Greece hits back at Turkish claims in Aegean Sea

AFP , Thursday 9 Jun 2022

Greece on Thursday published a series of historical maps looking to refute Turkish accusations that Athens is violating peace treaties that followed World War I and World War II.

Greece s President Katerina Sakellaropoulou
Greece s President Katerina Sakellaropoulou reviews a guard of honor during a welcome ceremony at the presidential palace in Vilnius, Lithuania, Wednesday, June 8, 2022. AP


Turkish authorities say the Greeks have stationed troops on Aegean islands in violation of the peace treaties that followed the two 20th century conflicts.

Athens counters that the troops are stationed in response to the presence of Turkish military units, aircraft and landing craft on the opposite coast, in addition to Turkey's invasion of Cyprus in 1974.

The Greek foreign ministry published maps going back to 1923 which it said depict "in a vivid and irrefutable way the Turkish illegal unilateral actions and claims".

The maps "document the extent of Turkish revisionism in order to upend the status quo, violating international law... and threatening peace, security and stability in our region", it said.

The two uneasy NATO neighbours have long feuded over maritime borders and energy exploration rights in disputed parts of the Aegean and eastern Mediterranean.

According to Athens, Ankara began "illegal" oil exploration in the northern Aegean back in 1973.

Facing re-election next year amid rampant inflation, Turkish President Recep Tayyip Erdogan has repeatedly attacked Greece over the islands and has said he would no longer meet Greek leaders.

"Come to your senses," Erdogan said on Thursday in another shot at Greece.

"You should disarm the islands.

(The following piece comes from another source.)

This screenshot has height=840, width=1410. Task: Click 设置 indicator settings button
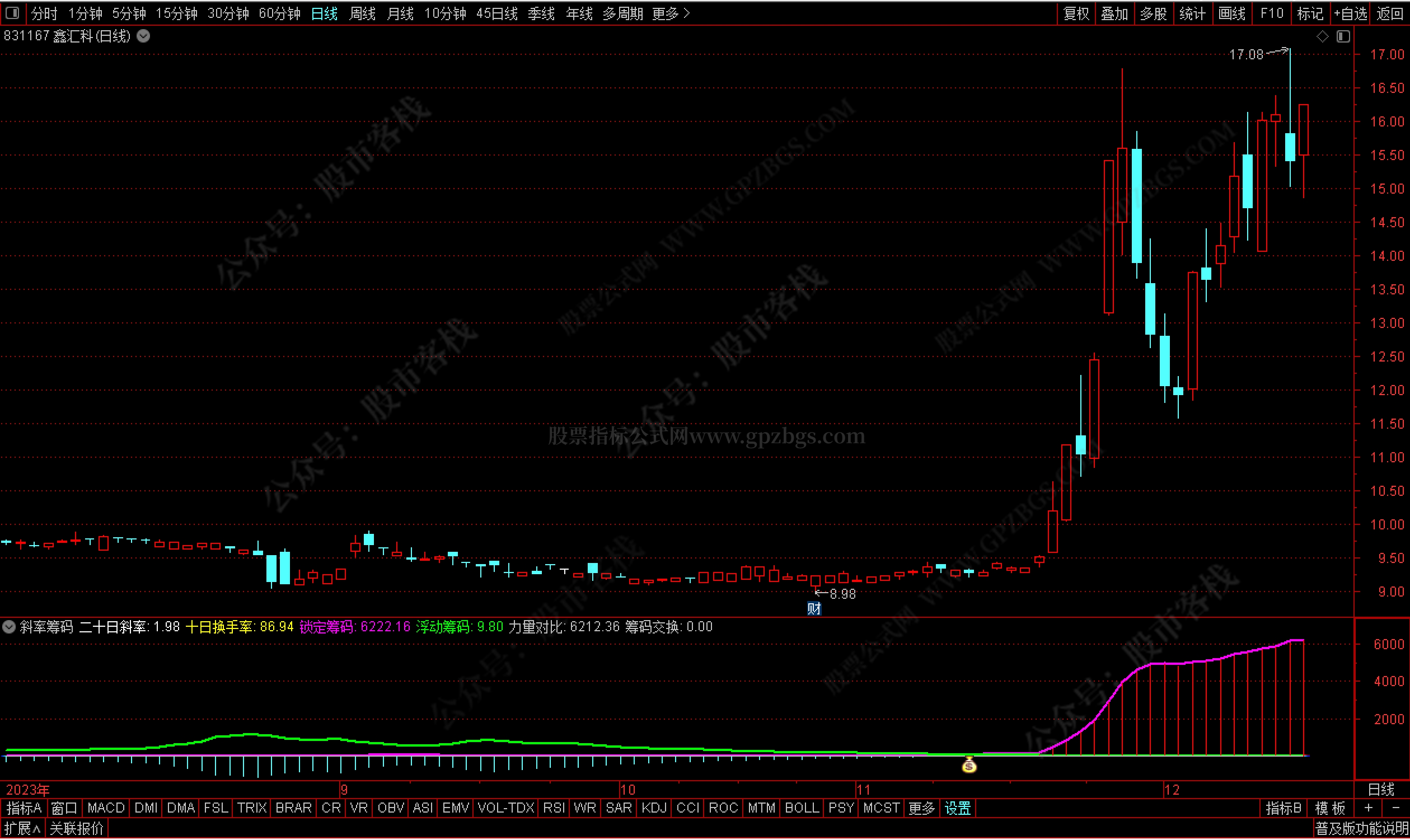click(x=957, y=808)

I am not joking," he said.

Later in a tweet posted in Greek, Erdogan increased the threatening rhetoric: "We warn Greece once again to be careful, to steer clear of dreams, rhetoric and actions that may lead to results it will regret, as was the case a century ago".

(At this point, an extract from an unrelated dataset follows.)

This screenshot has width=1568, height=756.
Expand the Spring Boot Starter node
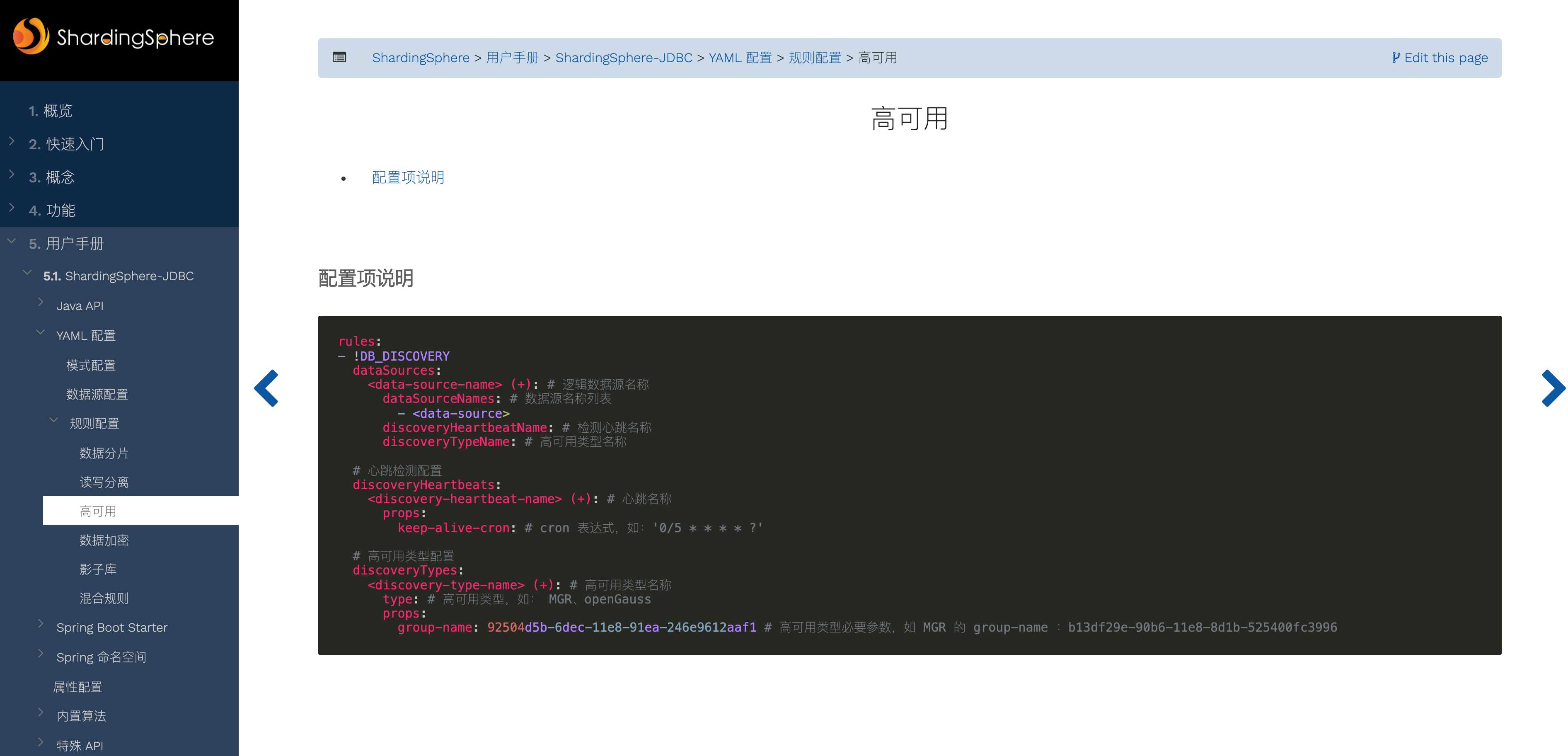41,623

In 1922 thousands of ethnic Greeks in Smyrna, now Izmir in western Turkey, were massacred while fleeing victorious Turkish forces who took the city at the end of a three-year war with Greece.

Memories of the "Smyrna Catastrophe" still run deep in Greece where many people have relatives who survived the disaster that continues to nourish Greek animosity towards Turkey.

On Tuesday, Turkish Foreign Minister Mevlut Cavusoglu said Ankara would challenge Greece's sovereignty over the islands if it continued to send troops there.